IEEE Trans Cybern. 2017 Jun;47(6):1562-1575. doi: 10.1109/TCYB.2016.2552079. Epub 2016 Jun 23.
Parallel test paper generation is a biobjective distributed resource optimization problem, which aims to generate multiple similarly optimal test papers automatically according to multiple user-specified assessment criteria. Generating high-quality parallel test papers is challenging due to its NP-hardness in both of the collective objective functions. In this paper, we propose a submodular memetic approximation algorithm for solving this problem. The proposed algorithm is an adaptive memetic algorithm (MA), which exploits the submodular property of the collective objective functions to design greedy-based approximation algorithms for enhancing steps of the multiobjective MA. Synergizing the intensification of submodular local search mechanism with the diversification of the population-based submodular crossover operator, our algorithm can jointly optimize the total quality maximization objective and the fairness quality maximization objective. Our MA can achieve provable near-optimal solutions in a huge search space of large datasets in efficient polynomial runtime. Performance results on various datasets have shown that our algorithm has drastically outperformed the current techniques in terms of paper quality and runtime efficiency.
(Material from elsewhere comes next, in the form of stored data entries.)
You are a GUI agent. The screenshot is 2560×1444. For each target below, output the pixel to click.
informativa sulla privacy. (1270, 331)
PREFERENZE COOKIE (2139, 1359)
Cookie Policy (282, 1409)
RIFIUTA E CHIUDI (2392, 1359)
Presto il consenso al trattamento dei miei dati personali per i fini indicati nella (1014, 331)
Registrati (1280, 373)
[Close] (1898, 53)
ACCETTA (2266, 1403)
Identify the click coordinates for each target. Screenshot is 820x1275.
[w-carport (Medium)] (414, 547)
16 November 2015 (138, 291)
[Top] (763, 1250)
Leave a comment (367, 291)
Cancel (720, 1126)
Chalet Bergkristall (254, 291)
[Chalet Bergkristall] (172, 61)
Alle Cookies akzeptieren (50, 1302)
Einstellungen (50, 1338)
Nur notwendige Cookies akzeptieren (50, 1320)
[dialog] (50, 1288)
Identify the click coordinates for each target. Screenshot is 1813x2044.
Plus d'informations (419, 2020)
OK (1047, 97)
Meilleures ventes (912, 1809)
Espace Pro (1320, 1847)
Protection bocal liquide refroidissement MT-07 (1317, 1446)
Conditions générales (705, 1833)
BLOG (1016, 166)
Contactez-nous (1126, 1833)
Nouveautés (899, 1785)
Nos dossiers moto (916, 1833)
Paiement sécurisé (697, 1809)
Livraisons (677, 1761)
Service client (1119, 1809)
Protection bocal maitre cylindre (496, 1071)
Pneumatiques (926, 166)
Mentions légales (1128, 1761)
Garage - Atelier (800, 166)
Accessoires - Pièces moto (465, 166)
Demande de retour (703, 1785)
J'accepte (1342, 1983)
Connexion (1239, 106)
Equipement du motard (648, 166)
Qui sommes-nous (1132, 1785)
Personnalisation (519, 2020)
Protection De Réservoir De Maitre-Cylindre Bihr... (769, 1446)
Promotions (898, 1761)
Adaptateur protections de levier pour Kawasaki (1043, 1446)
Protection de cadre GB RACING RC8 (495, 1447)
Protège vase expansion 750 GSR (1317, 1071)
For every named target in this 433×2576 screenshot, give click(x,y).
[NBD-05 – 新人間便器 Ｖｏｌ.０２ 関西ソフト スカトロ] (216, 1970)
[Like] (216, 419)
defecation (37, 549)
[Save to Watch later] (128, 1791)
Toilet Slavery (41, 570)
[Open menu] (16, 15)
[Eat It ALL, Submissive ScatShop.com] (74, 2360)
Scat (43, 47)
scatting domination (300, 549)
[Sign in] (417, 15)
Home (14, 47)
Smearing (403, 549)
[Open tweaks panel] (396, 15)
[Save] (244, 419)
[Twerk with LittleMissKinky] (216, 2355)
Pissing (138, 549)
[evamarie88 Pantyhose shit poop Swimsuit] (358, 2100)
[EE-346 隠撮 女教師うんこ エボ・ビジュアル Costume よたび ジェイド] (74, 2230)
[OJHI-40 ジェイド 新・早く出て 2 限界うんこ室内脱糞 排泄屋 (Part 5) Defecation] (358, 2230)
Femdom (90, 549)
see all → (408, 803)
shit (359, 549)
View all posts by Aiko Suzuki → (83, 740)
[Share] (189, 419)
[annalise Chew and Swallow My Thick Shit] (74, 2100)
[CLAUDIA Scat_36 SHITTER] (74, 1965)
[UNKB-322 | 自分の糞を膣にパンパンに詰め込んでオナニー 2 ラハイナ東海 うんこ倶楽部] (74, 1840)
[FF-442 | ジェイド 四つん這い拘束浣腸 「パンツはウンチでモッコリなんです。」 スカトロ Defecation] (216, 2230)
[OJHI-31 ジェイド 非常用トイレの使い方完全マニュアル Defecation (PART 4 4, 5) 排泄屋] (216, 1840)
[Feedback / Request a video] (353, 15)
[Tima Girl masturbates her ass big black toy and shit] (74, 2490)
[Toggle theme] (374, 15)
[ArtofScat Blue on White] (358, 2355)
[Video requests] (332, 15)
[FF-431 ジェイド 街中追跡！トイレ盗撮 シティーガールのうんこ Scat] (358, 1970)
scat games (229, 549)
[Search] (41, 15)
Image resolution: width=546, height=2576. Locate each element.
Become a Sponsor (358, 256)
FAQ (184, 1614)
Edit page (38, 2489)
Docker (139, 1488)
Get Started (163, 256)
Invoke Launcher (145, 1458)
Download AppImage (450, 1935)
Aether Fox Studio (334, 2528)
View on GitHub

并行试卷生成是一个双目标分布式资源优化问题,旨在根据多个用户指定的评估标准自动生成多个类似最优的试卷。由于集体目标函数的 NP 难性质,生成高质量的并行试卷具有挑战性。在本文中,我们提出了一种用于解决该问题的子模拟态进化算法。所提出的算法是一种自适应的拟态进化算法(MA),利用集体目标函数的子模性质,设计基于贪婪的近似算法,用于增强多目标 MA 的增强步骤。我们的算法将子模局部搜索机制的强化与基于种群的子模交叉算子的多样化相结合,可以共同优化总质量最大化目标和公平质量最大化目标。我们的 MA 可以在高效的多项式运行时间内,在大数据集的巨大搜索空间中实现可证明的近最优解。在各种数据集上的性能结果表明,我们的算法在试卷质量和运行效率方面明显优于现有技术。